• Source data
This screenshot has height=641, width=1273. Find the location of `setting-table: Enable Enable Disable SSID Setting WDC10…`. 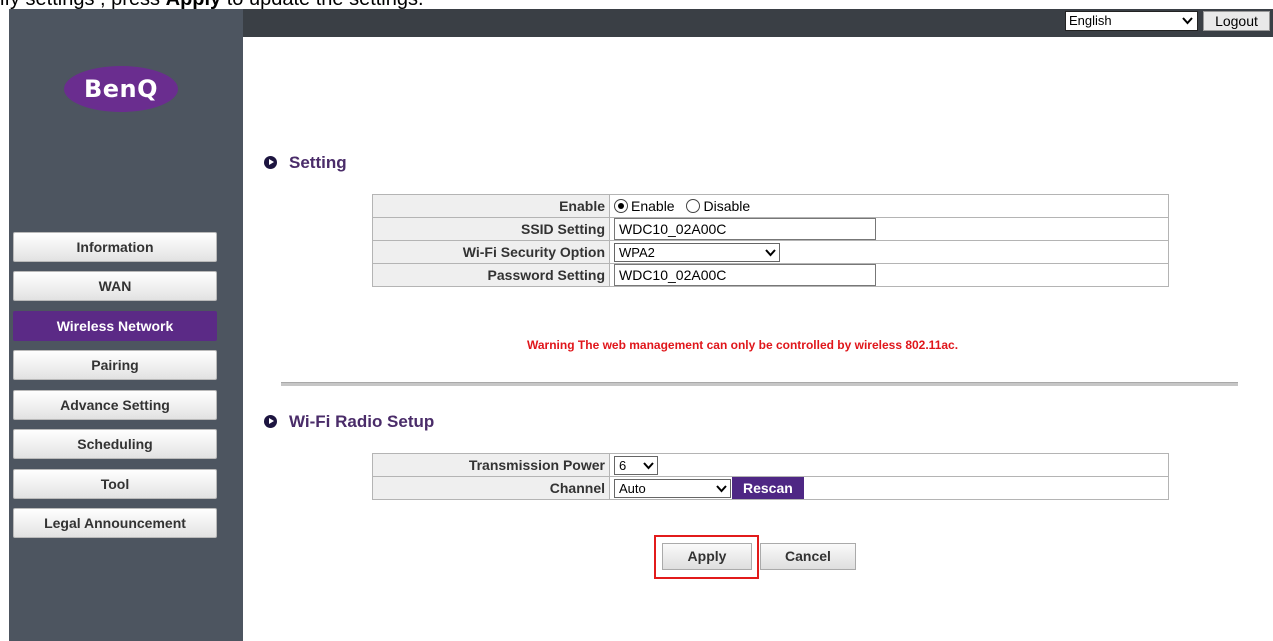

* * *

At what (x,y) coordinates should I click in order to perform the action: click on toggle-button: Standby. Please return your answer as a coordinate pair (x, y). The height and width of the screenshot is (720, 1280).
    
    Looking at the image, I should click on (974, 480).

* * *

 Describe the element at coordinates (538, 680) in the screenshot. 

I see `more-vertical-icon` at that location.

• What is expected
Rewrite the records starting at the line that has "At what (x,y)" and ending after the line that has "Looking at the", with "Standby" changed to "Sleep" and everything else left as it is.

• Output
At what (x,y) coordinates should I click in order to perform the action: click on toggle-button: Sleep. Please return your answer as a coordinate pair (x, y). The height and width of the screenshot is (720, 1280).
    
    Looking at the image, I should click on (974, 480).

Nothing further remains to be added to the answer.